- **Source document**:
- - - - -
Memory Compilers for High-Performance Core Optimization
The memories that temporarily store the CPU, GPU and DSP’s data and instructions are frequently in the critical timing path that limits the processor’s maximum clock frequency. These “cache” memories are relatively large, both to accommodate the width of the processor’s instructions and data and to improve application performance by reducing the number of relatively slow accesses to data located either on the SoC’s internal bus or in external memories. In this context, memory performance is typically controlled by the sum of the setup time of the address and the access time of the data. The timing of the memory clock with respect to the address information can be optimized (skewed) to obtain some boost in maximum clock frequency. There are also many smaller memories (or register files) that are used as scratch pads for intermediate results for saving dynamic lookup tables. Memory compilers are used differently in CPUs, GPUs and DSPs and require multiple configurations to address the memory needs of an SoC, as can be seen in Figure 6.
CPUs typically have a limited number of memory configurations that are in the critical path. Fast cache memory instances enable significant CPU speed improvement in CPUs using single port memory with fast setup time and access time. Long channel devices can be used to keep leakage low but speed is the primary criteria.
- - - - -
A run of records
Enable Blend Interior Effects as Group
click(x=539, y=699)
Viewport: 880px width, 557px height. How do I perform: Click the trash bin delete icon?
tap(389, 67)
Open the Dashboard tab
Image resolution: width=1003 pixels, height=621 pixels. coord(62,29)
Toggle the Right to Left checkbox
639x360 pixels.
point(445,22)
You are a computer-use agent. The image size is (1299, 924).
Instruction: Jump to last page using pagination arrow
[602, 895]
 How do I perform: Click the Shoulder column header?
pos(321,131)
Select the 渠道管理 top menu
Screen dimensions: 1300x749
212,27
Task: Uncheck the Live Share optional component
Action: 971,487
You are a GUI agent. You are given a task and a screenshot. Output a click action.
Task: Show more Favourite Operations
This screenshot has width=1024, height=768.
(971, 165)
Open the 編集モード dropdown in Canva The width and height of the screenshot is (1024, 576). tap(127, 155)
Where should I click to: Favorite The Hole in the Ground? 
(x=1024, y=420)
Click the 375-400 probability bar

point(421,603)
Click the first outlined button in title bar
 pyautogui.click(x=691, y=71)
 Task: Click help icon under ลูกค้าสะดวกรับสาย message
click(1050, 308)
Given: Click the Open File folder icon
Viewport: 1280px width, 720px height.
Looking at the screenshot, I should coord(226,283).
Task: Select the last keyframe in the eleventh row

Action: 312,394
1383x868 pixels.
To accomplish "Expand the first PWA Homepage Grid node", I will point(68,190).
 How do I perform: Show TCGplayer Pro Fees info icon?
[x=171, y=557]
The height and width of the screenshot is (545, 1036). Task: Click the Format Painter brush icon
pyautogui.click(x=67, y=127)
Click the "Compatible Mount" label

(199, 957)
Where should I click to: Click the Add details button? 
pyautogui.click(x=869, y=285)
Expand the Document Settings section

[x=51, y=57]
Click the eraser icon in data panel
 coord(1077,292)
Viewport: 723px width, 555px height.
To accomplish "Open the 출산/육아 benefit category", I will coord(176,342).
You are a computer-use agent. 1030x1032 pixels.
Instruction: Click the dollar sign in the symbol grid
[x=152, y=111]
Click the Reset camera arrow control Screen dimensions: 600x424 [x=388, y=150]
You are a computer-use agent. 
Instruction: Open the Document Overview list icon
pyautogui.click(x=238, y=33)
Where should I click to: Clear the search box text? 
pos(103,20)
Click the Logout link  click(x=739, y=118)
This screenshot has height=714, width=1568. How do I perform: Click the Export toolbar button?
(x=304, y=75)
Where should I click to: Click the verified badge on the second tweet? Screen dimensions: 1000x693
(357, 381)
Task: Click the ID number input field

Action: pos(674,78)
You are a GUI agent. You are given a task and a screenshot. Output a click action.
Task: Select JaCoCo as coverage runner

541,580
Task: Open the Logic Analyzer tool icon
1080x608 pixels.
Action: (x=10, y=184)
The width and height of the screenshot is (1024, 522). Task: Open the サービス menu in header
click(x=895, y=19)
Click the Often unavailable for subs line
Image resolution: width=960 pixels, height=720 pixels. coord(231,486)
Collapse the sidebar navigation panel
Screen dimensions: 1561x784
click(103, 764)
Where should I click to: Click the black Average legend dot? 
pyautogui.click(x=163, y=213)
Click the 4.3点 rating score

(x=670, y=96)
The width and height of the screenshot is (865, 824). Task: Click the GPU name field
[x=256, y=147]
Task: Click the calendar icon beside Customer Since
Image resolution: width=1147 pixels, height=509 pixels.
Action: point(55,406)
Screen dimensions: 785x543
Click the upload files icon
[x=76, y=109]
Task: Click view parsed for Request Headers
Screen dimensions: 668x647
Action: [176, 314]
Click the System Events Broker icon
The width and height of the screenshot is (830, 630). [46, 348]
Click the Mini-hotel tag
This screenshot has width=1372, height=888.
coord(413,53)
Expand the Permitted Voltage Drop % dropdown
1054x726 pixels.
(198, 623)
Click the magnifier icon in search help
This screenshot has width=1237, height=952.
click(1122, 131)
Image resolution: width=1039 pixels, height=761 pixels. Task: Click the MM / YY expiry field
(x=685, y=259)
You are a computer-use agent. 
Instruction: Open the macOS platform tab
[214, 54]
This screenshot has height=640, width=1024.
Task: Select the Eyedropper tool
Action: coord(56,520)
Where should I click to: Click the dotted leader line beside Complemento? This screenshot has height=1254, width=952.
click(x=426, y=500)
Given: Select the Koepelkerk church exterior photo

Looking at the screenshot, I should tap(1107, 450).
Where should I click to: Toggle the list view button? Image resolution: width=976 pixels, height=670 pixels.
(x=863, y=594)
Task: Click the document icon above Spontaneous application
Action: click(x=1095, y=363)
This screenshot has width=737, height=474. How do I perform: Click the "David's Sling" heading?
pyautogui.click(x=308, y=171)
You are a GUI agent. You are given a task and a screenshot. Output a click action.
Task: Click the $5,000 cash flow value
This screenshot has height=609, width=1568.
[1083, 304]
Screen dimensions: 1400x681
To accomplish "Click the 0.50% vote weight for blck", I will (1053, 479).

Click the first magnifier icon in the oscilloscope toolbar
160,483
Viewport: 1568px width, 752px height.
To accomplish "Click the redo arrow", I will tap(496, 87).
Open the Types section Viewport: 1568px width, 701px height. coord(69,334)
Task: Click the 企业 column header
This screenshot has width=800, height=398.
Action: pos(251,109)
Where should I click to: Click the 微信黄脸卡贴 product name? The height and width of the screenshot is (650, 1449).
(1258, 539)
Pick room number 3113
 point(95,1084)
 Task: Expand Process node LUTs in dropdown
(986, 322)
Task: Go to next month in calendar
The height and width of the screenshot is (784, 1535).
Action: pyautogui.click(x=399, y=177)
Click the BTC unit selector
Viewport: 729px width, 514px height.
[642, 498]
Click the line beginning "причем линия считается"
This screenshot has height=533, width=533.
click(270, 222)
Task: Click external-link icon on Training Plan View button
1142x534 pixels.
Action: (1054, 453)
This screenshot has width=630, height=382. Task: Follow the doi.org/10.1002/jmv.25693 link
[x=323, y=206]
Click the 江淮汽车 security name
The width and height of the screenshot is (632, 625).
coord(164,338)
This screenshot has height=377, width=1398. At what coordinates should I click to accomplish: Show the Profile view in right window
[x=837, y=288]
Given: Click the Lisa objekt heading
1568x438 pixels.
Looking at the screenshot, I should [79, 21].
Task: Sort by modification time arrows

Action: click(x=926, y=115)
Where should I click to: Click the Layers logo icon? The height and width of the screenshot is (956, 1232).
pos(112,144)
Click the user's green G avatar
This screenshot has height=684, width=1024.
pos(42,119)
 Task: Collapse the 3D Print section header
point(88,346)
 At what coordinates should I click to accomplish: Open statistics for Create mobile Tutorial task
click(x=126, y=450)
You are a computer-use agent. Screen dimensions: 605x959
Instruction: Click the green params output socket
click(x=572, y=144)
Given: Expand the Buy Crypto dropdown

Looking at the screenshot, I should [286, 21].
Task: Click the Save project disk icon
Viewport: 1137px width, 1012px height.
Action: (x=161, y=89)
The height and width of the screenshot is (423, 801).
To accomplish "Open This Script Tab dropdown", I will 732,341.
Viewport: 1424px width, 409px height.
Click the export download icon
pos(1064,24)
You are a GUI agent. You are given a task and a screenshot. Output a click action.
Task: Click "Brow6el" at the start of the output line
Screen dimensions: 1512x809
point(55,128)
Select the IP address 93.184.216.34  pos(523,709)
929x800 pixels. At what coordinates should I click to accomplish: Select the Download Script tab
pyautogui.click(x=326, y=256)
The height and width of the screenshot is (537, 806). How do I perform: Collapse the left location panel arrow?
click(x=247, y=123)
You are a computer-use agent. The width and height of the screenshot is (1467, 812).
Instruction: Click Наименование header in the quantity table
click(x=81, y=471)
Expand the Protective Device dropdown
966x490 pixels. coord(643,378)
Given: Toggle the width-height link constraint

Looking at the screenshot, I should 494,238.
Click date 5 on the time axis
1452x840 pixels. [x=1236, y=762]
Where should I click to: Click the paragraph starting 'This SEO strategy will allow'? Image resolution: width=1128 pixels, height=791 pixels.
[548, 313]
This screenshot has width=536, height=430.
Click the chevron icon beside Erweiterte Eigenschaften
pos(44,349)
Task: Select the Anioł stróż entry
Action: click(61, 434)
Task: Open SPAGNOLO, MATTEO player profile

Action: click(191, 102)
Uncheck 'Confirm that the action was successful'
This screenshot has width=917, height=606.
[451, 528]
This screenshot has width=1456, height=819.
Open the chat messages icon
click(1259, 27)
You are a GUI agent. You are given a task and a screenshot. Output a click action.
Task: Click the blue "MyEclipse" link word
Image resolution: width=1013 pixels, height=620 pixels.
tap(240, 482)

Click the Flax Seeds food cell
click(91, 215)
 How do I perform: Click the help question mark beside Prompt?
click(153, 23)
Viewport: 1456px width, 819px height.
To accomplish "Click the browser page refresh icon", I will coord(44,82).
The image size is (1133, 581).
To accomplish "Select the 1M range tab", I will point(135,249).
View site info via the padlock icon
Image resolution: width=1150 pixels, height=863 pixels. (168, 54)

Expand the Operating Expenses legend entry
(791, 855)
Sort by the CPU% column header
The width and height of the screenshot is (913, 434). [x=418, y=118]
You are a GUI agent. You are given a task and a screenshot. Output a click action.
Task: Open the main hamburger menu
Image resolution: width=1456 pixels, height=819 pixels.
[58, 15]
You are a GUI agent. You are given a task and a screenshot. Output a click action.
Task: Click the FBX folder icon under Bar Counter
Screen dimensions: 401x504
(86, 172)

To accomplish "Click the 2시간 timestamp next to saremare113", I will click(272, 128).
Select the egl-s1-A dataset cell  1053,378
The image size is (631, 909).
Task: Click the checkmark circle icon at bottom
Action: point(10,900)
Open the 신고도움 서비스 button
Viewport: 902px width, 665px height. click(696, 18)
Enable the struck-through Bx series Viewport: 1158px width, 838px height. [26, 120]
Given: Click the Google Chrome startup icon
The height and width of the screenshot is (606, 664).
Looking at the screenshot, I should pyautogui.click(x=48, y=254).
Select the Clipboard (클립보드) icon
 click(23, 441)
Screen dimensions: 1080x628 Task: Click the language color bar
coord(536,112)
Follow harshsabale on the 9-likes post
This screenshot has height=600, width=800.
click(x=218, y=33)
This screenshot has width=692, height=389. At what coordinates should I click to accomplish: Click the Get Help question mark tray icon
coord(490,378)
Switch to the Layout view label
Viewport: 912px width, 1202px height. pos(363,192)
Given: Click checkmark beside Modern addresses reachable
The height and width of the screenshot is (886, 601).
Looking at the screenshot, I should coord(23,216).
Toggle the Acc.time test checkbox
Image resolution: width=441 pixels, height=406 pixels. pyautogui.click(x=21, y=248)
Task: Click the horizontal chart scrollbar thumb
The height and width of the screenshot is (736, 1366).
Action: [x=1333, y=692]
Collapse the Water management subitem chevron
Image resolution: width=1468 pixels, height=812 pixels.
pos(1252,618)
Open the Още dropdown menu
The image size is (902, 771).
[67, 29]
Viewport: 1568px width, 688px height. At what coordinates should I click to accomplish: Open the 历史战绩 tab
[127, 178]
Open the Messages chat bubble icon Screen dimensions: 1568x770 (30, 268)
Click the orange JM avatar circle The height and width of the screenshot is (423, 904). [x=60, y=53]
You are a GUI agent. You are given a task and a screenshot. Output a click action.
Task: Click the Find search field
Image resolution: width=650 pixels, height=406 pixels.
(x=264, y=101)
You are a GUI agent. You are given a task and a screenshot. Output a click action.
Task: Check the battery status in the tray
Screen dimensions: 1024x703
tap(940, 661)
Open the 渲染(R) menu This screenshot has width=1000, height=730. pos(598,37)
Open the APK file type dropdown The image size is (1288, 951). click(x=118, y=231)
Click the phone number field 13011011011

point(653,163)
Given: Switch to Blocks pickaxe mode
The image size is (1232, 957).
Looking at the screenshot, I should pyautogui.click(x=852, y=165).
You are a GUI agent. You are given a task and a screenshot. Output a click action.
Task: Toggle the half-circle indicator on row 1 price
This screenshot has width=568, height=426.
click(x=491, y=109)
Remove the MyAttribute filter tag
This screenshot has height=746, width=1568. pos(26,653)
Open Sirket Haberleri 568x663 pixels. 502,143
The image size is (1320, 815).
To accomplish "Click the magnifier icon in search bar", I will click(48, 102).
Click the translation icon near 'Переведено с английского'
- - - - -
- **Tasks to carry out**:
A) Print the passage on memory compilers, everything from "CPUs typically have" down to "the primary criteria.".
B) Carry on the passage about memory compilers for processor cores, starting right after its last sentence.
The records play no part in the work here.

- **Expected answers**:
A)
CPUs typically have a limited number of memory configurations that are in the critical path. Fast cache memory instances enable significant CPU speed improvement in CPUs using single port memory with fast setup time and access time. Long channel devices can be used to keep leakage low but speed is the primary criteria.

B)
GPUs typically have a large number of smaller, different memory configurations that are used for temporary storage of graphic data that is processed by the GPU for variations in colors, textures and shading. The massively parallel architectures that lend themselves to solving GPU problems often require two port memories that act as FIFOs in these multi-staged processors that typically run at a fraction of the speed of CPUs but consume area several times that of the processors. Power and area are the primary criteria in GPU development.
DSPs, when used for base station applications, are typically meant to handle many processes so that absolute performance is the target with similar requirements as CPUs. DSPs used in portable handsets require memory performance similar to GPU performance levels.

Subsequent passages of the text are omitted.